To counter the effect of the change in the main rate of corporation tax on the banking sector, the rate of the bank levy will increase to 0.105 per cent. for the full rate and 0.0525 per cent. for the half rate. The changes to the rate of the bank levy will apply from 1 January 2013.

The reduction in the main rate of corporation tax will not apply to ring fence profits. Following the increase in the supplementary charge from 20 per cent. to 32 per cent. in Budget 2011, the Government stated that provided oil prices remained below a trigger price on a sustained basis, the rate of the supplementary charge may be reduced during such times. A threshold has now been announced and oil prices will be assessed annually, starting in 2013. Changes to the supplementary charge that are required as a result of the trigger price being satisfied will be announced in the budget in the year in question.

Companies with profits attributable to qualifying patents and certain other intellectual property will be able to elect to apply a 10 per cent. rate of corporation tax from 1 April 2013 (subject to a transitional period). The regime will apply to all qualifying patents (regardless of their date of commercialisation). 

Initially the patent regime will only apply to patents granted by the UK Intellectual Property Office (IPO) and the European Patent Office (EPO). Until the Government finalises a list of EU Member States whose patents will also be eligible under the patent regime, companies may need to apply for patents through either the IPO or the EPO in order to take advantage of the reduced corporation tax rate. In addition, unincorporated entities will need to incorporate to fall within the scope of the patent regime.

Secondary legislation will be introduced later this year to create a new £3 billion field allowance for new fields that meet certain criteria to encourage further investment in the United Kingdom Continental Shelf. This new allowance is expected to apply to the West of Shetland. The existing field allowance given to small fields will be increased to £150 million as will the size of fields that are eligible for the maximum allowance.

As previously announced, the Finance Bill 2012 will include legislation restricting tax relief for supplementary charge purposes in respect of decommissioning expenditure to 20 per cent. Consistent with this policy, the legislation will also broaden the scope of the extended loss carry back rules so that they apply to losses arising from mineral extraction allowances in respect of decommissioning expenditure.

100 per cent. first-year allowances will be available to trading companies investing in plant or machinery for use primarily in designated assisted areas within Enterprise Zones.
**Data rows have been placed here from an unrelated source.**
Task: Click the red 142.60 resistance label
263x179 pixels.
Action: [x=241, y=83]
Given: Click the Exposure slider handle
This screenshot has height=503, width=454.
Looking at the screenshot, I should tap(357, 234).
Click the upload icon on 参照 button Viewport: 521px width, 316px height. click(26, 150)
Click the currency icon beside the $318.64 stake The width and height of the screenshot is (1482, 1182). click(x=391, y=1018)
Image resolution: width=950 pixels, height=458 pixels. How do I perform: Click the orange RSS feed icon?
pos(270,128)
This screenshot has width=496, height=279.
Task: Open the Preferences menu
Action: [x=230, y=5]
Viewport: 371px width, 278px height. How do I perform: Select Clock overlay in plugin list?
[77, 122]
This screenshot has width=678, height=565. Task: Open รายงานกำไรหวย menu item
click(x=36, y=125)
These Enterprise Zones will include the Black Country, Humber, Liverpool, North Eastern, Sheffield and Tees Valley Enterprise Zones.

Controlled Foreign Companies (CFCs)

The CFC regime has been the subject of consultation and reform since the 2008 Pre-Budget Report with the “final” legislation to be included in the Finance Bill 2012. The new “gateway” exemption, separation of income streams for the purposes of determining profits liable to apportionment and changes to the remaining exemptions, are designed to make the UK a more attractive place for overseas companies to invest. For established UK companies with overseas subsidiaries, the new regime may result in lower CFC charges arising on attributed profits if not falling outside the regime entirely. More detailed advice will be published when the new regime is finalised.

Regulatory capital

Following consultation with the banking sector and advisors, legislation will be included in the Finance Bill 2012 to introduce a power to determine the tax treatment of regulatory capital instruments issued in accordance with Basel III and the Capital Requirements Directive IV (CRD IV). Regulations will subsequently be enacted under this power to take effect from the commencement of CRD IV.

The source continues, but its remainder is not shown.